Bilirsiniz “Dalkavukluk” en eski mesleklerdendir. Zamanın birinde bir Hükümdar, dalkavuk seçimine bizzat katılmış. Kendi dalkavuğunu kendi seçmek istemiş. İlk adaya sormuş:
-Sen dalkavuk musun?
-Evet efendim.
-Hiç de dalkavuğa benzemiyorsun?
-Olur mu efendim? deyip referanslarını sıralamış. Hükümdar biraz düşünüp ona yol vermiş.
Bu şekilde epey elemeden sonra yine biri huzura alınmış:
-Sen dalkavuk musun? demiş Hükümdar.
-Dalkavuğum sultanım, demiş.
-Hiç de dalkavuğa benzemiyorsun?
-Haklısınız efendim; pek dalkavuğa benzemem.
-Sanki biraz benziyorsun?
-Evet sultanım, biraz benzerim.
Bu meyanda sorular ve cevaplardan sonra Hükümdar:
-Geri kalanlarla görüşmeye gerek yok.
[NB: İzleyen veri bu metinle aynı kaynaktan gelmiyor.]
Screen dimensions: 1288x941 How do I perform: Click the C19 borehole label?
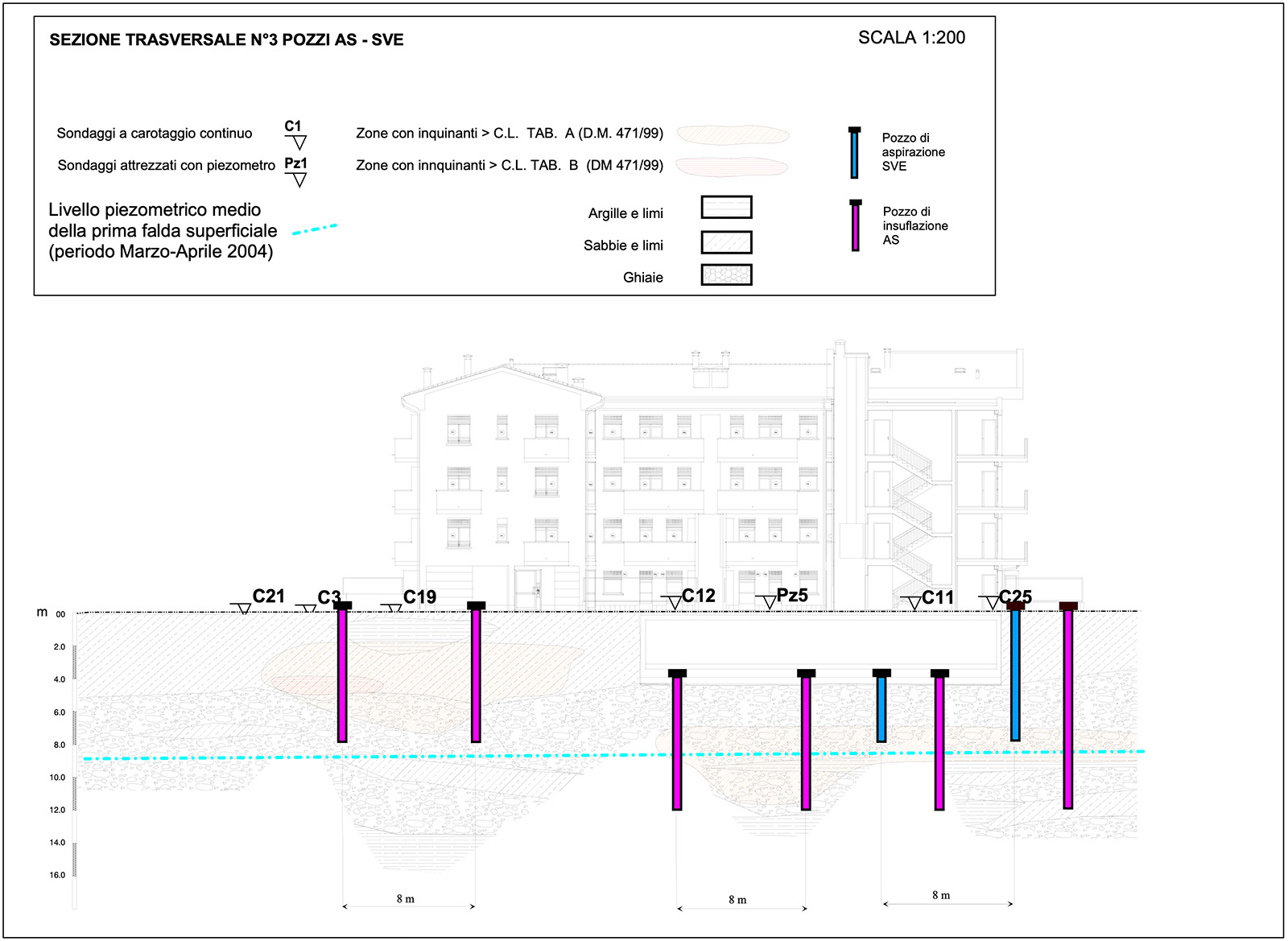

Ben dalkavuğumu buldum, demiş.
***
İki siyasetçi her nedense aralarında geçinemiyorlarmış.
Araları tamamen açıldığı için onları barıştırmak adına hatırı sayılır birine götürmüşler. 
Birinci siyasetçi “Bu ahlaksız yok mu..” deyip adamın tüm ayıplarını ortaya döküp rezil-kepaze etmiş. 
Diğer siyasetçi de “Bu edepsiz, bu soysuz yok mu…” deyip ondan aşağı kalmamış.
Dinleyenler hatırlı adama dönüp:
 “Her iki tarafı da dinlediniz. Söyleyecekleriniz yok mu?” diye sormuşlar.
 Adam gülümsemiş:
-Her ikisi de doğru söylüyor, demiş.
***
Bir gün bir Sultanı bir alim ziyaret etmiş. 
Çıkışta Sultan, Alimin pabuçlarını düzeltmiş.
Yanındaki dalkavuğu “Madem sultanımızın eli pabuçlarınıza değdi. 
Layıktır ki bundan sonra onları ayaklar altında değil de başınızın üzerinde taşıyasınız.
Alim dönüp konuşmuş: “Yüce Allah Sevdiğiniz şeylerden infak etmedikçe gerçekten iman etmiş olmazsınız buyurmuş. Ben de pabuçlarımı çok sevdiğimden sana hediye ediyorum. Al, başına koy” demiş.
***
Babası eski bir siyasetçi olup ölmüş olan bir adam:
-Ya Rab! Annemi bağışla diye hep dua edermiş.
-Babana da dua etsene demişler.
-Babam uzun seneler siyasette bulundu. 
Kendini kurtarmak için bir hile yapabilir. 
Lakin annem çok zavallı bir kadındı, demiş.
***
Siyasilerden biri bir tımarhanenin yanından geçerken dışarıya doğru bakıp duran deliye sormuş;
-İçerdeki mevcudunuz ne kadar?
Deli ona bakıp tanıyınca biraz düşünmüş:
-Ben içerdeki mevcudu bilmiyorum; ama siz dışarda ne kadarsınız, demiş.
(Fıkra ve hikâyeler farklı kaynaklardan alıntıdır).
BİR HAFTA
*Partilerin karargah açılışlarıyla geçti.
*AK Parti tüm ağır kurmaylarını Yozgat’ta ağırladı.
*MHP sessiz bir hafta geçirdi.
DUYDUK DUYMADIK DEMEYİN
*Önemli maça çıkacak olan Yozgatspor’u.
*Pazartesi Yozgat’a gelecek olan Cumhurbaşkanını
*Seçim sonuçlarını karamsarlıkla yorumlayan siyasetçiyi.